Now, those residents who had to buy their groceries in town are left with a limited list of options.
Picking Up the Slack
Because Mitchellville has such limited opportunities to buy fresh produce, and due to the high percentage of people who are food-insecure, community members have stepped up and created a handful of programs to help.
Convenience stores like Casey’s, Kum & Go, Kwik Trip, and Git ‘n’ Go have also upped their produce offerings in the last few years. In Mitchellville, Casey’s offers pizza, sandwiches, chicken strips, etc., in addition to fruit cups, apples, oranges, and meat and cheese plates.
While it doesn’t offer a wide variety like a grocery store would, the convenience store does offer some produce to local customers.
“It doesn’t change the fact that there are places, rural and urban, that don’t have access to grocery stores, and don’t have access to fresh produce and fresh fruits, but I do think that retailers are looking at that and thinking about strategic decisions to create healthier options and opportunities,” Menner said. “It’s not like you go there and all you can get is a tube of Cheez Whiz.”

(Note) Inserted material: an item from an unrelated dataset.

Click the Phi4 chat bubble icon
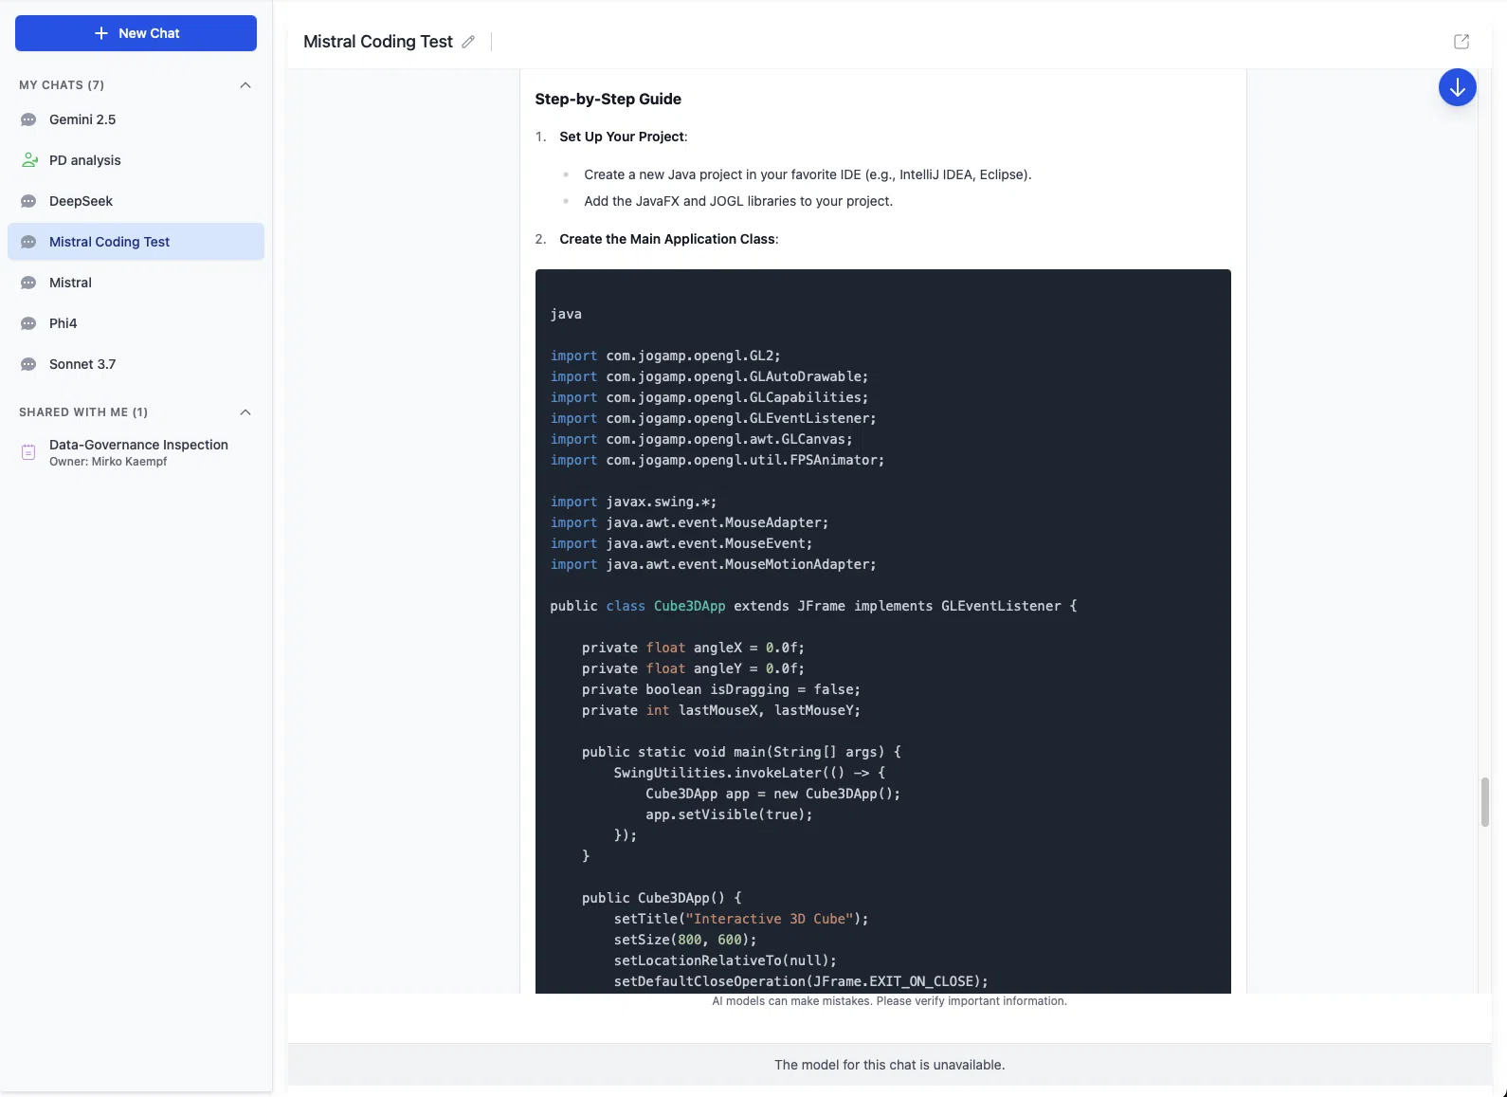[x=28, y=324]
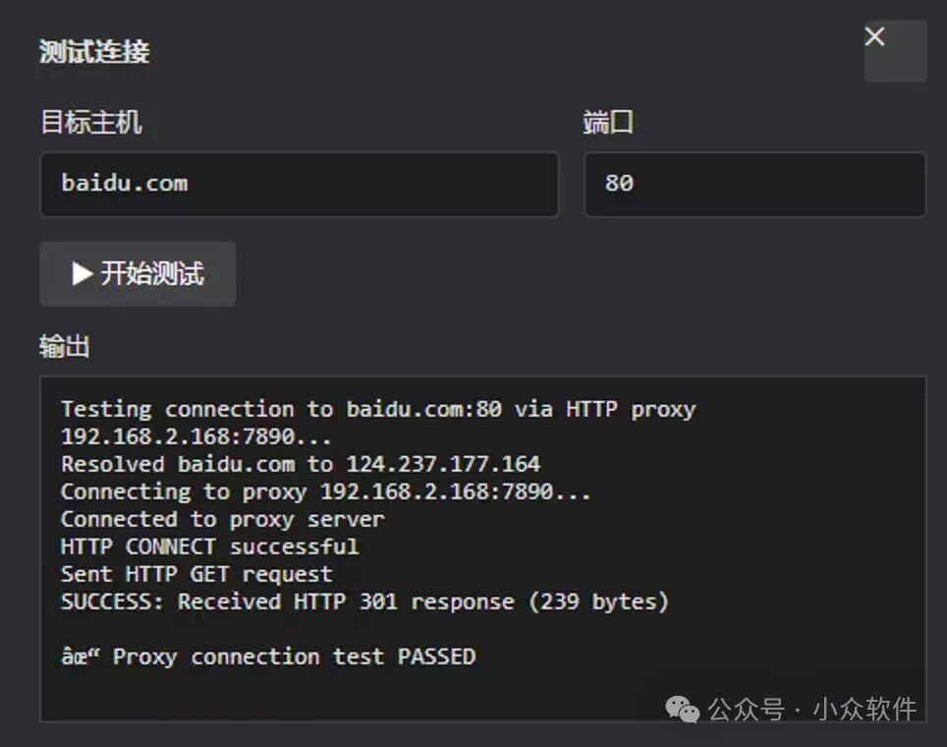Click the 端口 port input field
Viewport: 947px width, 747px height.
point(753,185)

Casey’s General Store and Kum & Go did not respond to Starting Line’s interview requests.
There are a couple of food pantries in Mitchellville, one permanent and another that comes through weekly. Pumpkinville and Cornmaze offers seasonal fruits and vegetables — the town started a farmers’ market again over the summer to try and stimulate buying and selling of fresh produce — and the library offers an after-school snack program to provide kids with fresh fruit.
“Our town comes together and we feed a lot of people. Our summer school program, we feed 150 people a day,” said Ellen Heather, director of the Mitchellville Public Library. “And it’s not just the kids, it’s the seniors. We have a Wednesday night program that feeds kids and seniors as well.”

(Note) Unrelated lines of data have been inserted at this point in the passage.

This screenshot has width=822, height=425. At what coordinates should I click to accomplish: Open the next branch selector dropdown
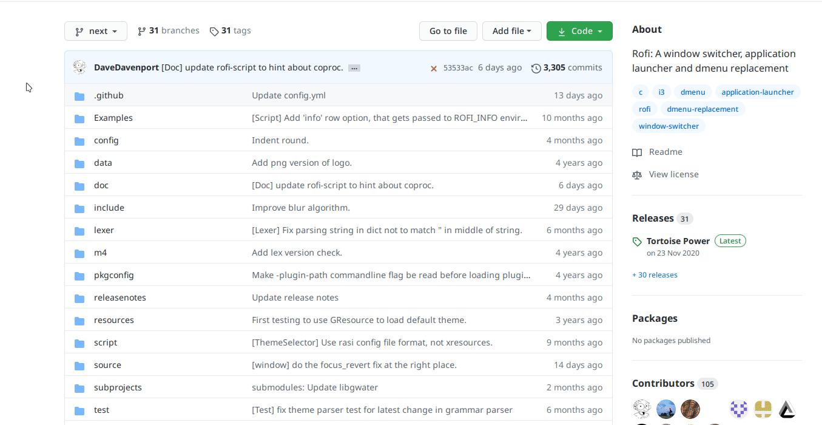point(96,31)
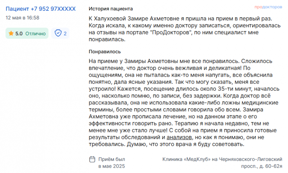Click the ПроДокторов logo in the corner
The height and width of the screenshot is (173, 288).
[x=268, y=7]
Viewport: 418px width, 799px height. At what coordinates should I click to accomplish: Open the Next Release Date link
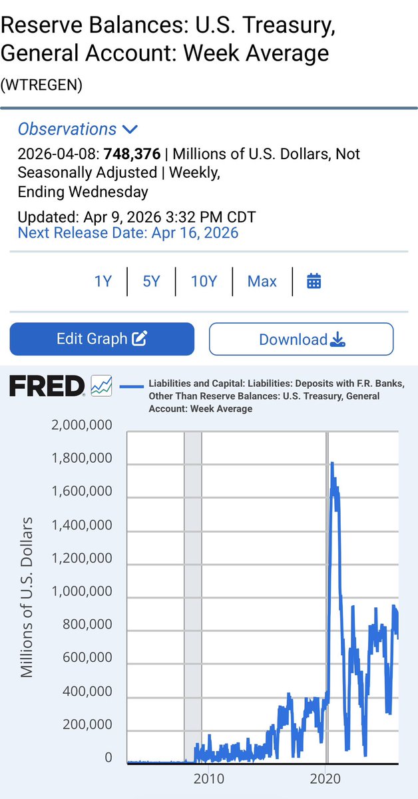[x=128, y=233]
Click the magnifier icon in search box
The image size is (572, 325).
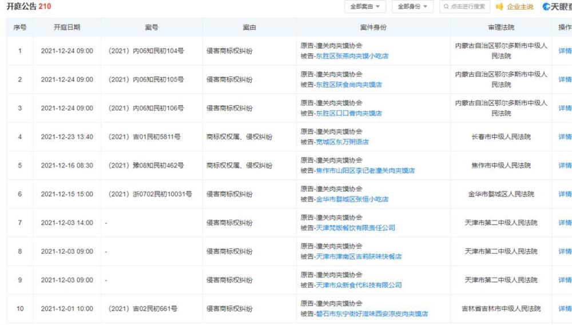pos(446,6)
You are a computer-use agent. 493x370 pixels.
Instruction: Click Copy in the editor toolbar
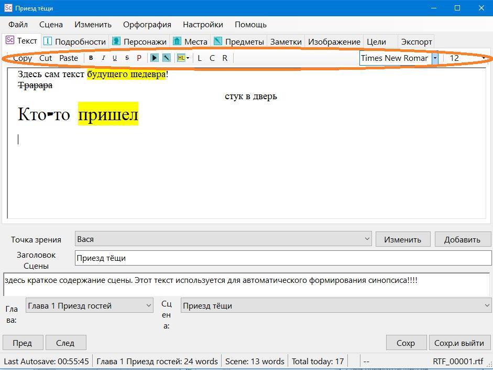point(23,58)
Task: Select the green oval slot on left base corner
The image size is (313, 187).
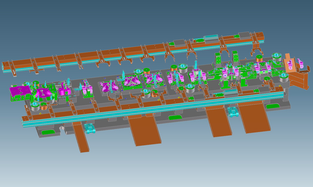Action: tap(46, 132)
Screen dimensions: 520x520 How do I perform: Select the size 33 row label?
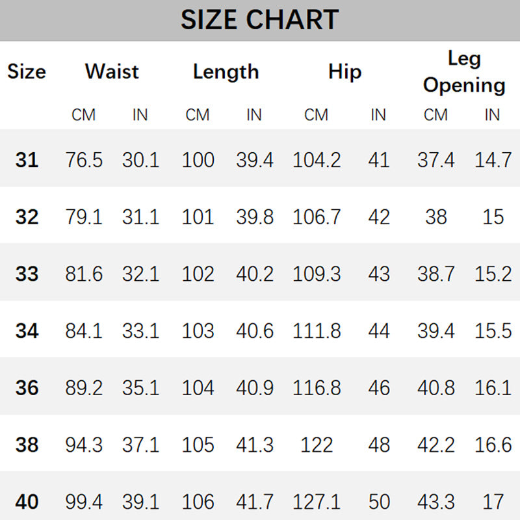[x=27, y=274]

These two initiatives in Mitchellville provide free, weekly meals to community members, and more opportunities pop up throughout the year, including drives for specific families.
There are other educational projects going on in Mitchellville pertaining to the nutritional health of young people.

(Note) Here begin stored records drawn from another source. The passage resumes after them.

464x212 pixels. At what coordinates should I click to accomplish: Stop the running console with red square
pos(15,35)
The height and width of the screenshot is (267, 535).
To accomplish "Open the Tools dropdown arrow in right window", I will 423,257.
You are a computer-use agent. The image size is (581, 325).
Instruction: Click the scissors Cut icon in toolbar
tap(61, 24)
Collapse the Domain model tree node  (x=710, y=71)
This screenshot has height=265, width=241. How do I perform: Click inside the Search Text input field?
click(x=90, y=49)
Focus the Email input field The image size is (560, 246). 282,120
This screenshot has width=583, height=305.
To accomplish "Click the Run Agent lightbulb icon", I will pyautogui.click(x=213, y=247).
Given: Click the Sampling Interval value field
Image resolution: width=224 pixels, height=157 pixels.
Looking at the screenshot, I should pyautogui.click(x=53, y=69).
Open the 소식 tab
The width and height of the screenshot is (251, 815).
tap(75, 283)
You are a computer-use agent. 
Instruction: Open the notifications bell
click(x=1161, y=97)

“I don’t know that the kids are particularly aware of what their families have to go through to get them healthy food. They don’t even know that they’re in somewhat of a food desert,” said Demi Johnson, who runs ISU’s “Kids in the Kitchen” program in Mitchellville. “Our health habits start at a very young age, so kids who develop a taste for various fruits and vegetables and nutritious foods tend to live healthier lives into their adulthoods.”
Kids in the Kitchen teaches kindergarten through fifth grade students real-world cooking skills, basic diet guidelines and sets them up for long-term healthy eating habits. Johnson taught the first group in Mitchellville over the summer, and will continue in February.
“The focus of the program is more so to get students who come from lower-resource families to try new foods, practice cooking foods from home that are healthy, safely,” Johnson said. “The program was primarily in Des Moines public schools, but I felt that our rural communities also needed that, and that’s where Mitchellville came in.”
Mitchellville isn’t alone in its struggle for fresh food. There are communities across the country that are trapped in a similar position; too close to big cities to be self-sufficient with grocery options, but too far from those places to assure that everyone has access to healthy food.
“This is not unique to Mitchellville, it’s something that a lot of rural communities are facing,” Menner said. “And the economics are not all that different in many other places where you have higher levels of poverty in lots of rural Iowa communities than you have in urban areas.”